### Directives
1. In the Diminuendo architecture text, how many messages per 10-second window can a client send before it is rate limited?
2. Continue the Diminuendo architecture text from the point where it stops.

### Text to read

Diminuendo uses Effect’s Layer system for dependency injection. Every service is a Context.Tag with a corresponding Live implementation. No service imports another service directly — dependencies flow through the Layer graph, making them explicit, testable, and replaceable. The composition is defined in src/main.ts:
AppConfigLive (environment variables)
  |
  +--> TenantDbPoolLive    (SQLite connection pool)
  |
  +--> ConfigProvidedLayers (13 services that depend on AppConfig + TenantDbPool)
  |      SessionRegistryService, ProjectRegistryService, PodiumClient,
  |      AuthService, WorkerManager, EnsembleClient, MembershipService,
  |      TurnTracker, CredentialService, InvitationService, AuditService,
  |      FileStorageService, SkillService, UserPreferencesService
  |
  +--> BillingLayer         (depends on ConfigProvidedLayers)
  +--> ThreadNamingLayer    (depends on ConfigProvidedLayers + Broadcaster)
  +--> AutomationStoreLayer
  +--> SessionRuntimeLayer  (Podium + Broadcaster + Worker + AppConfig)
  +--> AutomationEngineLayer (6 sub-layer dependencies)
  |
  +--> RouterDeps = merge(all of the above)
  |      |
  |      +--> RouterLayer (MessageRouterLive -- the central dispatch)
  |
  +--> AppLayer = merge(everything)
         |
         +--> program (startServer + stale recovery + automation + shutdown)
                |
                +--> Effect.provide(AppLayer)
                +--> Effect.provide(LoggerLive)
If a layer requires a dependency that is not provided, the Effect compiler rejects it at build time. The entire dependency graph is statically verified before a single byte of runtime work occurs.

Data Flow

The complete path of a client message through the gateway:
1

Wire

Client sends JSON over WebSocket. Bun.serve receives raw bytes and invokes the message() handler.
2

Validation

The raw string is parsed as JSON, then validated against ClientMessage using Schema.decodeUnknownEither. Invalid messages are rejected with an error event — they never reach business logic.
3

Authentication Check

The server verifies that the connection has completed authentication (the authenticated flag on WsData). Unauthenticated connections can only send authenticate messages.
4

Rate Limiting

A per-connection sliding window rate limiter checks whether the client has exceeded 60 messages per 10-second window. Rate-limited messages are rejected with RATE_LIMITED.
5

Routing

MessageRouter.route(identity, message) dispatches to the appropriate handler based on message.type. The router returns a RouteResult: either respond (send to this client), broadcast (publish to session topic), or none (no response needed).

### Extracted data

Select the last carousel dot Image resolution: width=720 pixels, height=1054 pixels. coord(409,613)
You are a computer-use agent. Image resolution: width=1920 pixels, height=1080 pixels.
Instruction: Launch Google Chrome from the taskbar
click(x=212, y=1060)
--
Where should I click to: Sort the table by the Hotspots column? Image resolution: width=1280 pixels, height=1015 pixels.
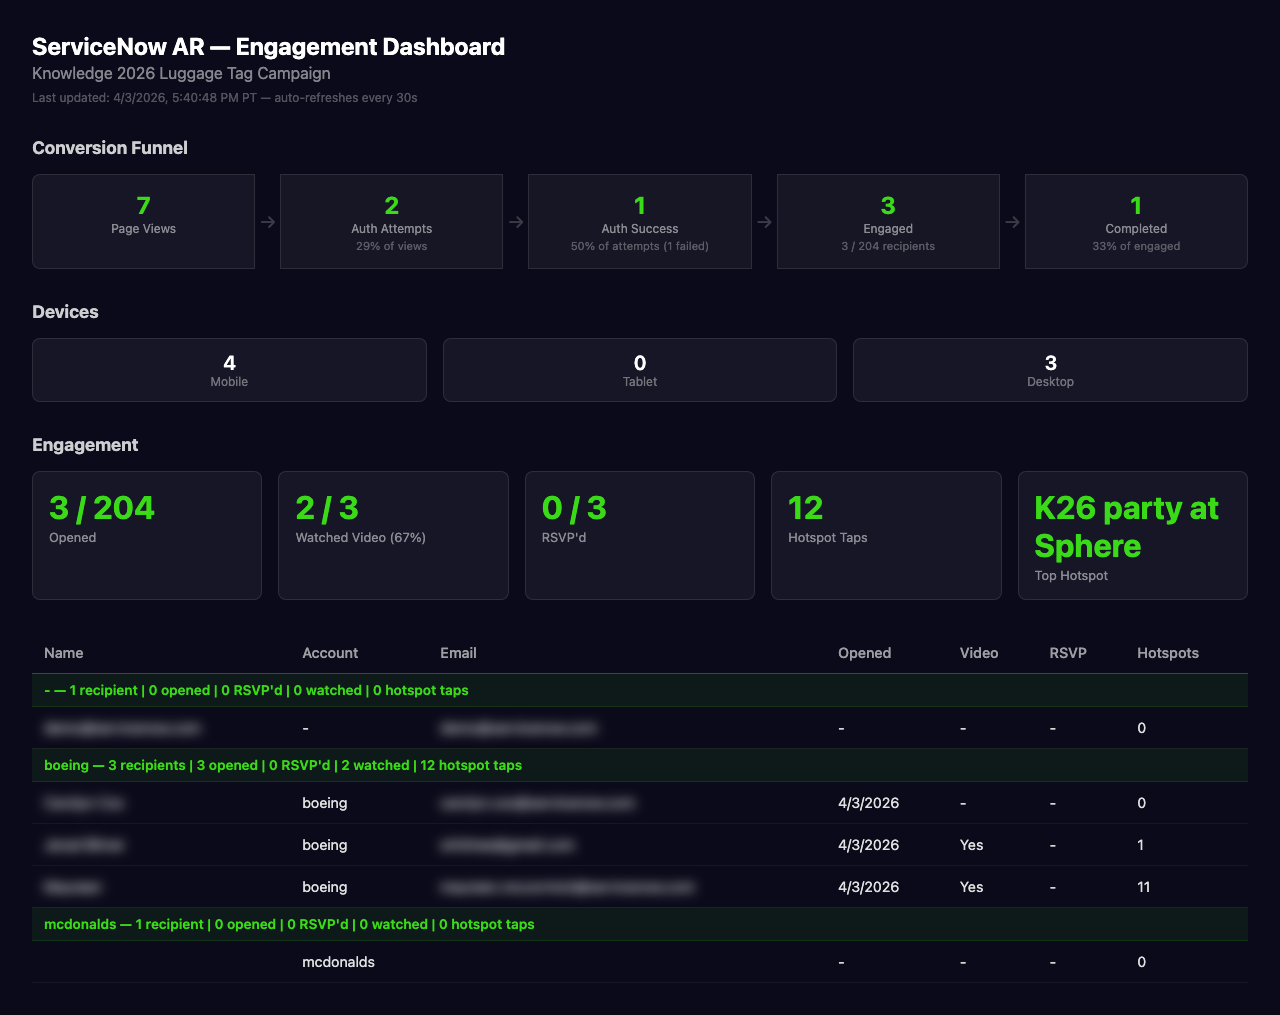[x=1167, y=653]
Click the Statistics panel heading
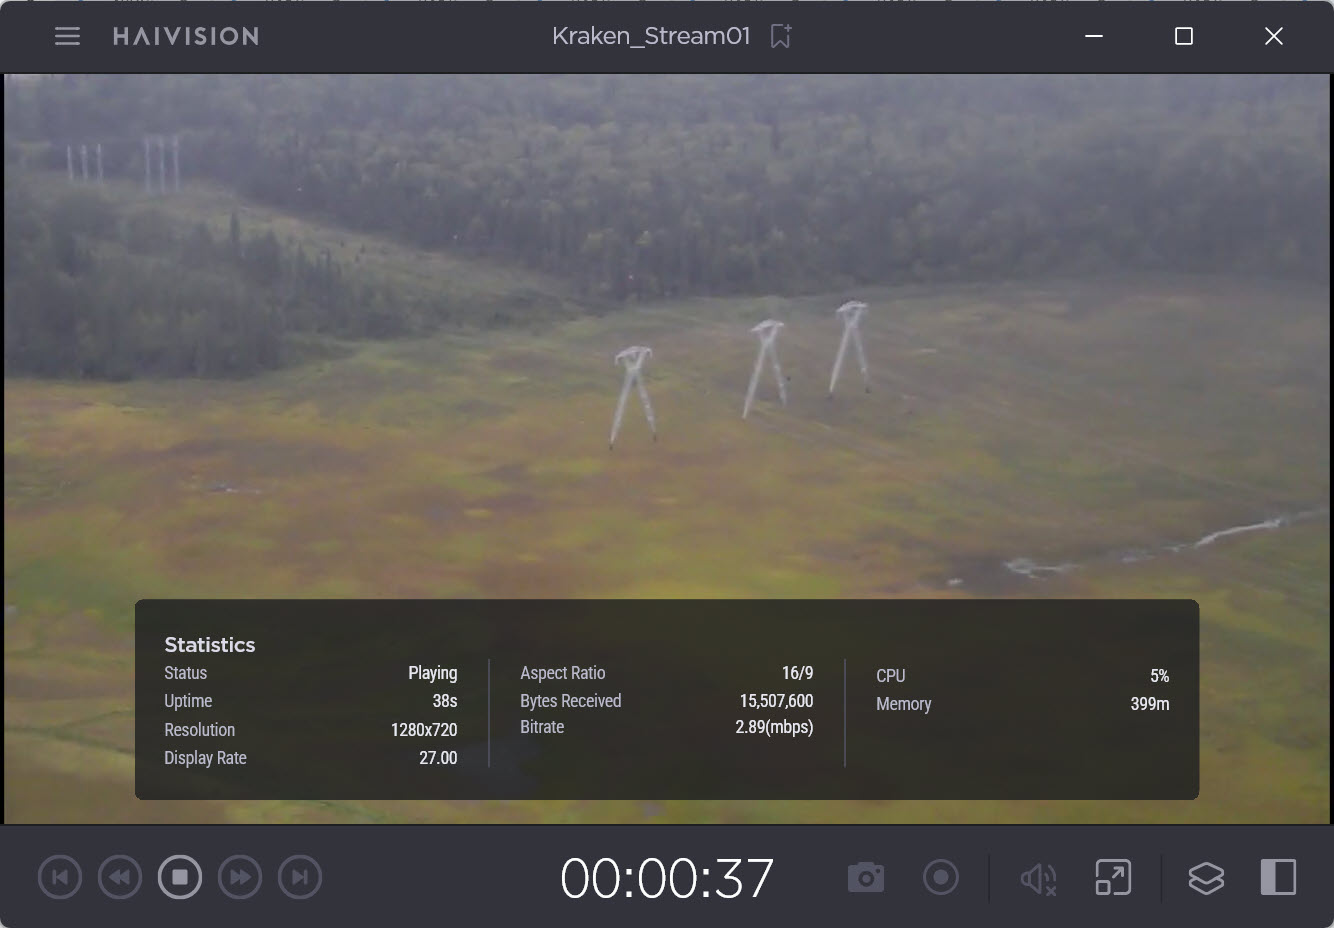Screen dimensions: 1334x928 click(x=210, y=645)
...
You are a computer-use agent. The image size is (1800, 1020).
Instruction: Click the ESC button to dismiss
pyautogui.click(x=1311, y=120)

### Answers to the problems
1. 60 messages.

2.
6

Execution

The handler performs its work — querying the registry, creating a Podium connection, reserving billing credits, writing to SQLite, or forwarding to an upstream service.
7

Response

For respond results, the event is sent directly to the requesting client. For session-mutating operations (create, archive, delete, rename), the event is also broadcast to the tenant topic so other clients can update their session lists.
8

Streaming

For run_turn, the response is broadcast — all events from the agent are streamed to the session topic via the Broadcaster. The startEventStreamFiber consumes the Podium event stream, maps each event through PodiumEventMapper, publishes to the session topic, persists important events to SQLite, and dispatches to specialized event handlers for state management.

Per-Tenant Isolation

Diminuendo enforces tenant isolation at three levels, each independent of the others:
  1. Authentication — every JWT contains a tenant_id claim. The gateway extracts this during authentication and attaches it to the connection’s identity. All subsequent operations are scoped to this tenant.
  2. Storage — each tenant has its own SQLite registry database at data/tenants/{tenantId}/registry.db. Session databases are stored at data/sessions/{sessionId}/session.db. A session can only be accessed by providing a sessionId that exists in the requesting tenant’s registry.
  3. Pub/Sub — topic subscriptions are namespaced by tenant. A client authenticated as tenant acme subscribes to tenant:acme:sessions; it will never receive events intended for tenant globex. The topic namespace is the third wall of the isolation boundary.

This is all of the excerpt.